To whoever says that femininity is weak, I'd like to say that it's only powerful enough to make a big masculine guy go absolutely speechless when a lady pushes her hair behind her ears with her dainty polished hands, or as little as looks at him a certain way.
What's incredibly bonkers is the concept of wanting to get away from that power when you naturally posses it, to pursue something that will drain you out and won't keep you happy in the long run.
Being original does not mean that you have to be different from everybody in the whole world or you have to avoid fitting into a stereotype, because that is literally impossible. Everybody is stereotypical in varying degrees, and everybody most likely fits into some sort of a group. In a population of several billions, one can't possibly be the only different person. One's uniqueness is relative to their geographical location, profession, culture, and other similar factors.
I like to think that every successful person is acing in their own community or niche, along with acing in general. For example, Apple is unique and doing great in the technological industry, apart from being a big company in general.

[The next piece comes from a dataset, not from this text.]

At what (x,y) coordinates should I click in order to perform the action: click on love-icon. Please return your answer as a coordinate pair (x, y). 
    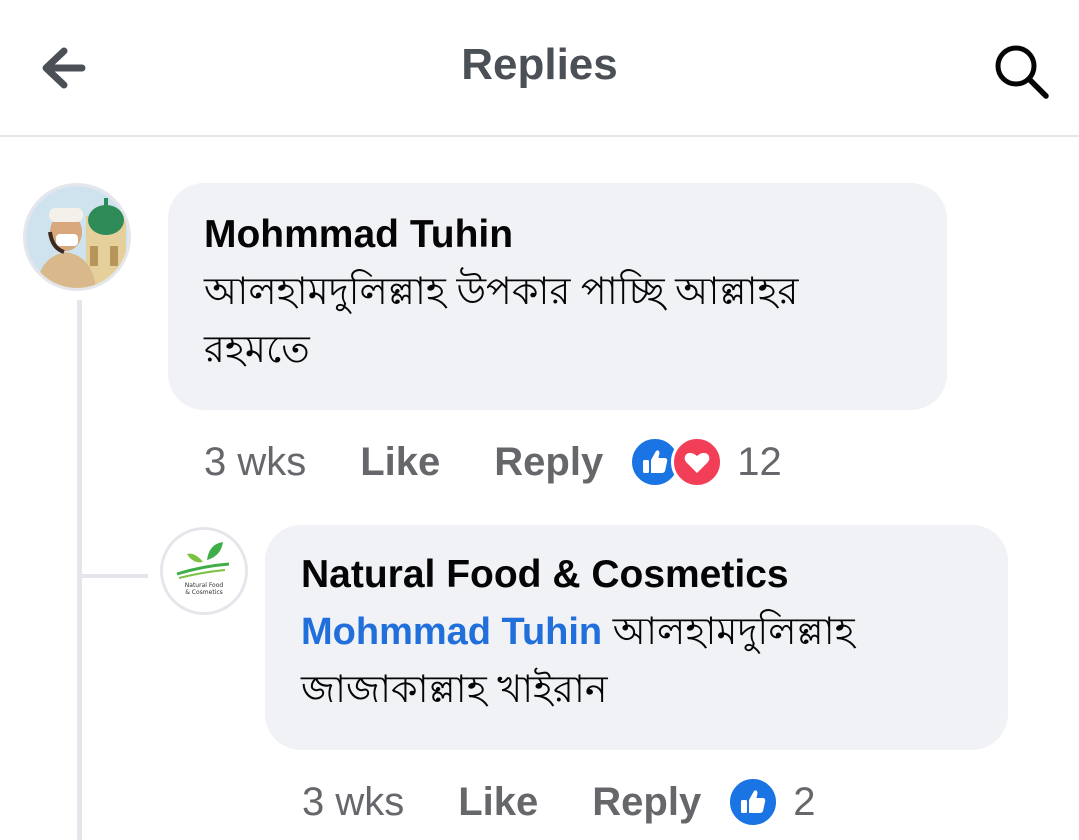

Their uniqueness reflects due to them being different, along with their impeccable efforts. But you cannot compare the uniqueness of Apple to that of, let's say, a big fast food chain.
Similarly, being fulfilled means striving to be the best with what your own positive and/or harmless traits as a person are, and continuing to add to it, while picking up new skills and talents. If you're trying to avoid being like 'other girls', you need to stop trying, because it's most likely getting you nowhere since not every girl is the same, and 'female' isn't a personality type, it's a gender. And if by 'other girls' you mean femininity (which is not the same as simply being a girl) and you have to try so hard to get away from it, you're most likely naturally feminine, so it's going to backfire at some point.
And I know, because I was that person at one point.
I absolutely celebrate any woman who isn't naturally feminine, or any man who isn't naturally masculine. I know a lot of women who are less feminine than others, but even though I have amazing relationships with all of them, I was never able to relate to them. Not to mention I'm not only feminine, but also traditional in a lot of ways and modern in others, which leaves an even smaller window for me. And that's okay, because that is what truly makes one unique, their entire composition, because you are most likely not exactly the same as someone you know. That is one of the most beautiful things about being you.
You may not be a bird who can fly but you're a fish who can swim, and birds can't do that.